JANET [Re-entering.] They want you! They want you!

 

[Mingled with the cheering come cries of “Speech! Speech!”]

 

LADY MOGTON You must say something.

 

[The band strikes up “The Conquering Hero.” The women crowd round
ANNYS, congratulating her. GEOFFREY stands apart.]

 

PHOEBE [Screaming above the din.] Put on your cloak.

 

JANET [Rushes and gets it.]

 

[They wrap it round her.]

 

[ANNYS goes out on to the balcony, followed by the other women.
ELIZABETH, going last, fires a parting smile of triumph at
GEOFFREY.]

 

[A renewed burst of cheering announces their arrival on the balcony.
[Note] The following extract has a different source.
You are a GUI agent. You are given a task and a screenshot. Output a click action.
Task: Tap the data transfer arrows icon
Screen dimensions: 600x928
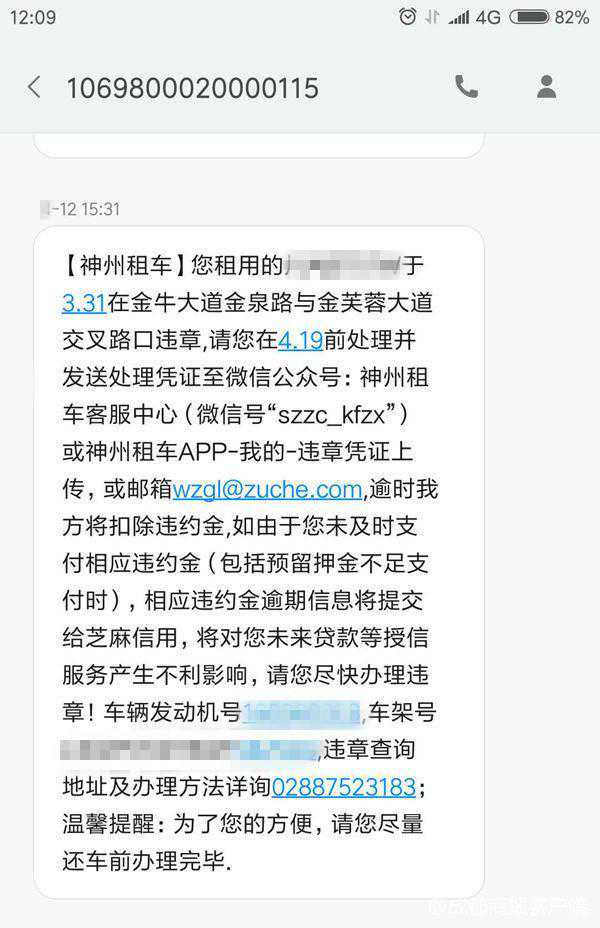click(432, 17)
The crowd bursts into “For She’s a Jolly Good Fellow” — the band, making a quick change, joins in. GEOFFREY remains centre.]

 

[JAWBONES enters unobserved. The singing ends with three cheers.
ANNYS is speaking. GEOFFREY turns and sees JAWBONES.]

 

GEOFFREY [With a smile.] Give me down my coat, will you?

 

JAWBONES [He is sympathetic. He helps him on with it.] Shall I get you a cab, sir?

 

GEOFFREY No, thanks. I’ll pick one up. [He goes towards the door, then stops.] Is there any other way out — not through the main entrance?